We reviewed our objectives along the way. When we launched the foundation, we did it with a lot of good intentions, but we quickly realized that it was a gigantic project that requires a lot of time, energy, work and effort, and which includes many pitfalls. When starting the construction of the first house, which is located in Varennes, we decided instead to start by making a good model where we can observe the good moves and the less good moves. We are also considering setting up a research project to study how it works and the impact of our services on residents. There will be trial and error. Our goal is to make it our flagship, our flagship house. We would even like to partner with other foundations that are working on similar projects and help them. Eventually, I think there will be other houses, I hope so very much, but right now all of our time, staffing and energies are focused on that first house.
What have you learned by creating a foundation, giving it your first name and getting involved as a member of the board of directors?
We are constantly in learning mode. We got into this without really knowing the world of philanthropy. Yes, we have often been approached by different causes as godfather and godmother or as donors, but having your own foundation and managing it is a different story. And you learn to stand out, to solicit people, when there are so many good causes that solicit them regularly. In the end, I still think it’s going very well because Louis and I managed to surround ourselves well.
Quebecers often have the opportunity to give by participating in either benefit dinners, benefit shows or sporting challenges. What are your foundation’s favorite fundraising activities?
At this time of year, a garage sale was being organized in Longueuil. I am speaking in the past tense because obviously the sale did not take place in 2020. For the past three years, therefore, we have been inviting personalities to donate personal items to us that we resell to raise funds. We think it’s important to organize events for the general public that raise awareness of our cause. It is also an activity that has ecological value because we recycle objects at the same time. In short, with the garage sale, we are really winners on several fronts, which does not prevent us from organizing fundraising evenings in order to solicit more from the business community.

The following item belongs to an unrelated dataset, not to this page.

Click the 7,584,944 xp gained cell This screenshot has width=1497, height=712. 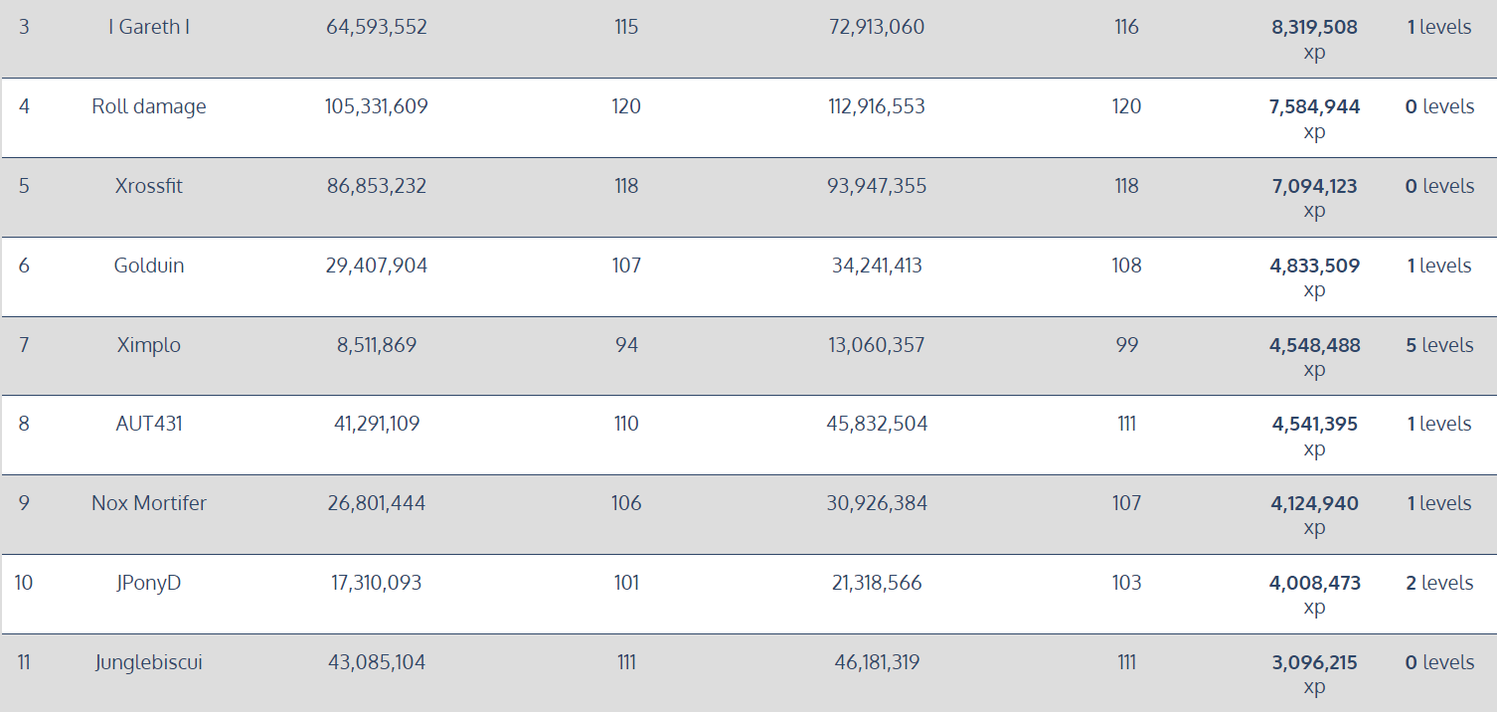pyautogui.click(x=1314, y=118)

We are also very successful with our online auctions. All this without forgetting the many companies and individuals who organize fundraisers on their side. It is invaluable and invaluable support. Each time, we are touched.
Pay it forward: are these the kind of values you want to pass on to your three children?

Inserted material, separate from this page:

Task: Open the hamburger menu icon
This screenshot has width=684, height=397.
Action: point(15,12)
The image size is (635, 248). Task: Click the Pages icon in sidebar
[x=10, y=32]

Paying forward, sharing, being tolerant, accepting difference, reaching out to others and helping those in need are all important values for us and, of course, this is where we raise our children. We can therefore say that this cause has also become theirs. Every year, they come to volunteer at the garage sale and they help us in the foundation. For example, throughout the month of August, my 15-year-old son Justin would go out on a scooter morning and evening to water the lawn that had just been laid at the house in Varennes. It’s a way to get your hands dirty and get involved.
First scheduled for the summer, the inauguration of the house has been postponed to 2021. Is COVID-19 to blame?
Everything has been complicated this year. There was a bit of a delay in construction and, although the house is now complete, there are delays in hiring staff and in selecting residents. It’s sure that things are a bit messed up now. So we decided to postpone the opening. We do not have a specific date yet, but it will be certain that it will be in the coming months. We just can’t wait for it to be inhabited with screams and laughter.
The pandemic has slowed many things down. What has the health crisis changed within the Véro & Louis Foundation?
It’s very, very hard. First, April is Autism Month, our big month of activities. Unfortunately, this year everything was stopped. From there, it was a chain of bad news. And we are not the only ones, we do not make any more pity than the others: it was hell for all foundations. Certainly it was a blow to have to cancel our annual dinner, because several hundred thousand dollars did not go into our coffers, but we still had a good helping hand when Louis was invited to Everybody talks about it. Many donations have poured in after his appearance on the show. Under the circumstances, we are really very lucky; we are one of the privileged.